U.S. security aid to Pakistan fell 62%-from $849 million in financial year 2012 to $322 million in financial year 2016. The New York Times has quoted Trump administration officials as saying "around $1.3 billion could be frozen". In an article published on the website of Gatestone Institute, an worldwide policy council and think tank in New York, Islamabad-based journalist Kaswar Klasra has said that ISIS will continue to carry out attacks, itself or through other outfits such as Lashkar-i-Jhangvi, Jamaat-ul-Ahrar and the Taliban, unless Pakistan takes them to task, reported ANI.

During an interaction with Pentagon reporters, Defence Secretary Jim Mattis did not respond to question if he was in favour of cutting off the aid to Pakistan.

There have been hints of a Pakistan aid cut by the Trump administration for months.

"There are considerable risks for the US because Pakistan could retaliate in ways that would be very problematic for USA regional interests", he said, such as curtailing intelligence cooperation and US supply lines into Afghanistan.

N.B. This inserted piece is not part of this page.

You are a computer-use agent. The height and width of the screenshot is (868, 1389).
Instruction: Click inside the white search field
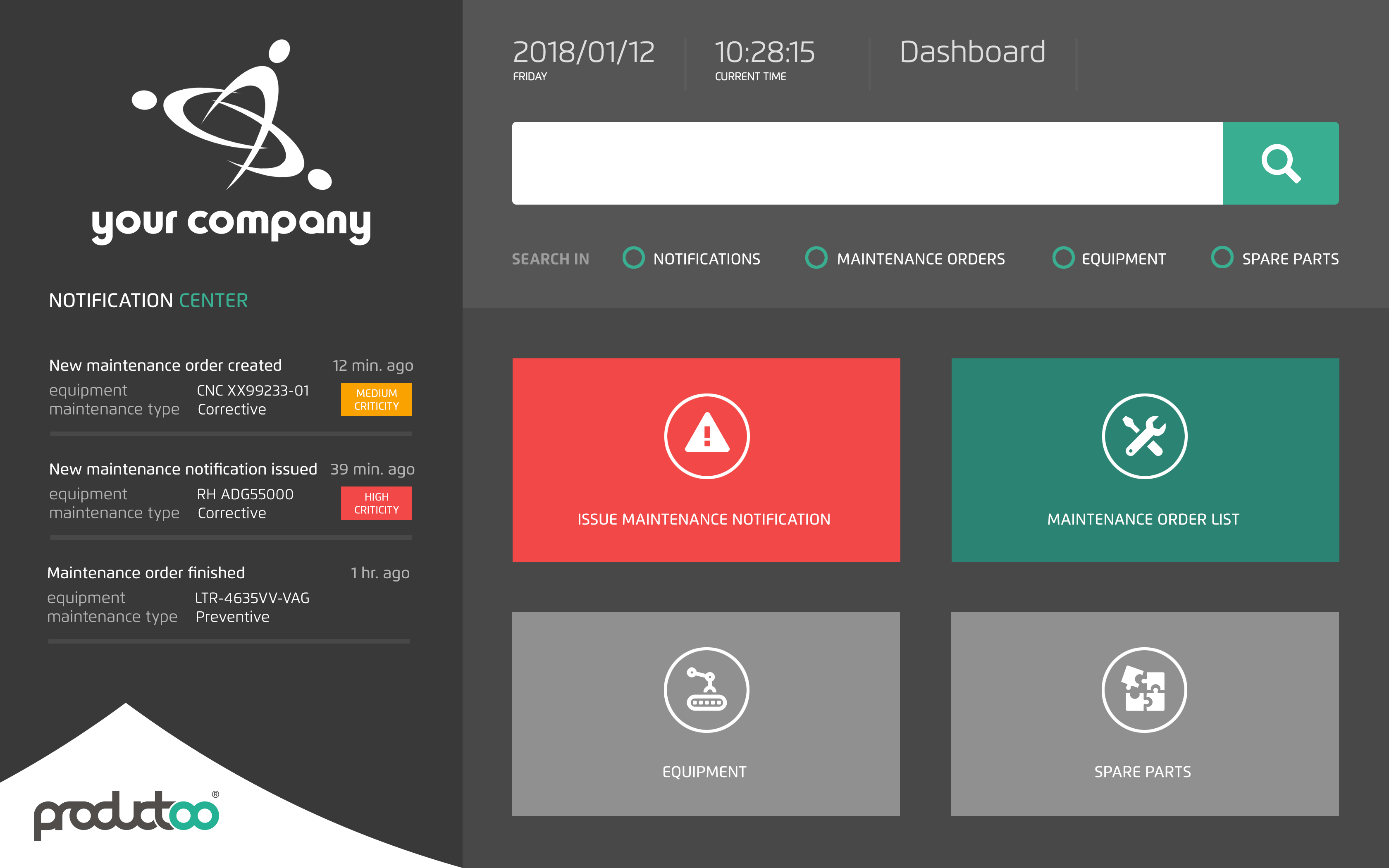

In August, he was more forthright and warned that Pakistan "has much to lose" if ig persisted in aiding terrorists. It accused the USA of scapegoating Pakistan for its own failure to bring peace to Afghanistan. Speaking of US-Pakistan relations, Nauert added: "No partnership can survive a country's harboring of militants and terrorists who target USA service members and officials".

But he said it could be a backup plan in response to the Indo-Pacific strategy of the US and its allies.

Sherry Rehman said that Pakistan knows well that how to deal its matters.

Drone strikes have been a frequent tactic by the U.S forces since 2004 to target suspected Taliban and al-Qaeda militants in Pakistan's northwestern tribal region, mainly North and South Waziristan, which border Afghanistan.